Prosecutor Appointments
Senate Democrats have signaled they’re eyeing the latest succession tactics for a possible challenge.
Sen. Dick Durbin (D-Ill.), the ranking Democrat on the Senate Judiciary Committee, during panel meeting Thursday called it a “a daisy chain situation” and “a violation of what we were trying to achieve” with interim appointments. He said on social media May 9 that this “an untested and unprecedented use” of this power that his office would “be looking into.”
A federal statute says a person named interim US attorney can serve for no longer than 120 days after their appointment. Once that appointment expires, a district court “may appoint a US attorney to serve until the vacancy is filled.”

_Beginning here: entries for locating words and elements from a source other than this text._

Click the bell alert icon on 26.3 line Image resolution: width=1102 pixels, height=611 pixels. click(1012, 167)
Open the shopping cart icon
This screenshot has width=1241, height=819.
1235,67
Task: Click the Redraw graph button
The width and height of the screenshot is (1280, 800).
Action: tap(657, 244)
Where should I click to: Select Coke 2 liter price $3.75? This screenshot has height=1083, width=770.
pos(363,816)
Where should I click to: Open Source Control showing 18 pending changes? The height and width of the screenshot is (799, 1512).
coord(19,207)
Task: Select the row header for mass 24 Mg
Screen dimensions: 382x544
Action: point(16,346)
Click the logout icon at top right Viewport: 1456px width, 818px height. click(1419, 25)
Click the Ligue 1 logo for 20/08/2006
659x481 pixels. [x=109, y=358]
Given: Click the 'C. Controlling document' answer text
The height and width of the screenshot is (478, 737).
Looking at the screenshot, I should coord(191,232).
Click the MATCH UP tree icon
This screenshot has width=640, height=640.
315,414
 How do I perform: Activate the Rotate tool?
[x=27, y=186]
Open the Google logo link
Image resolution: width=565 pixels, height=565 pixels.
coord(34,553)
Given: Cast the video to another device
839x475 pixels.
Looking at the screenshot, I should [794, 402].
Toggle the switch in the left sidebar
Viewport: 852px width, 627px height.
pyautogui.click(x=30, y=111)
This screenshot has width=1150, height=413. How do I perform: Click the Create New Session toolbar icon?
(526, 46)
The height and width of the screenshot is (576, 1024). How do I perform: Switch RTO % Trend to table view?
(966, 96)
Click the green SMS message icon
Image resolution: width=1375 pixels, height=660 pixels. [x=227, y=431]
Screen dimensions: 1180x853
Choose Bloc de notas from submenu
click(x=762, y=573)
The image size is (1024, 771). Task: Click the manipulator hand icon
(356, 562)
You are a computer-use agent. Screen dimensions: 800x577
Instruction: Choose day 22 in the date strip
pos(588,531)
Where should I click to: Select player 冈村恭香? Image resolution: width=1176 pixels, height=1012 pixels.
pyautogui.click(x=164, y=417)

Such circumstances would allow for a temporary chief prosecutor to be in the role until the Senate confirms the president’s formal pick to be in the job. It’s not clear, however, whether Trump plans to pick someone else or put Pirro’s nomination before the Senate Judiciary Committee.
That law doesn’t explicitly prohibit successive interim appointments, said Anne Joseph O’Connell, a professor at Stanford Law School who specializes in political appointments.
The Federal Vacancies Reform Act, a separate 1998 law governing how the executive branch may temporarily fill openings that require Senate confirmation, contains a provision invalidating any actions from a person who is serving in their role improperly. However, no such penalty is contained in the law governing US attorney succession, she noted.
“A challenge could be brought,” O’Connell said. “I don’t think it would succeed.”
Pirro, if nominated formally, appears more likely to win approval in the Republican-controlled Senate, making further temporary appointments for the role less likely to be needed.
Durbin said in an interview Thursday that “very little is going to change” unless Republicans join Democrats to assert the Senate’s authority to approve nominations.
“Trump has shown over and over again he’ll push us when it comes to the constitutional authority of our branch of government,” he said.
Trump’s Temporary Officials
Trump’s interest in using temporary officials in important roles dates back to his first administration, when three successive officials temporarily led the Department of Homeland Security, after Trump’s first Senate-confirmed pick stepped down in 2019.
This practice ultimately backfired in court: federal judges found that two of those acting secretaries and a third Homeland Security official were found to be improperly serving under various succession rules and struck down immigration restrictions they’d issued.
Past presidents have similarly stretched the bounds of various vacancy statutes to keep acting and interim chief prosecutors in office. Selin said her research has shown an increase in the use of acting and interim US attorneys since 1970 as the time it takes for the Senate to confirm those nominees has increased.
During the George W. Bush administration, the Southern District of Illinois was led by three consecutive temporary US attorneys. Ed McNally served as interim US attorney, followed by Randy G. Massey as an acting US attorney under a separate vacancy law, followed by another interim, A. Courtney Cox, who was appointed by the federal court’s judges.
Federal judges have rejected prior attempts to challenge prosecutions based on claims that a court-appointed temporary US attorney violated the Constitution.
The US Court of Appeals for the First Circuit ruled against an effort in 2000 by a criminal defendant to contest his indictment in Puerto Rico, where the court-appointed interim attorney had served over six years, after finding the statute’s language didn’t bar it.
A New Mexico federal trial court in 2009 rejected a similar challenge, finding that a court’s appointment of a US attorney is within the bounds of the Constitution’s appointments clause and separation of powers.
“I think that the courts would go the same way, as they have in the past,” Selin said.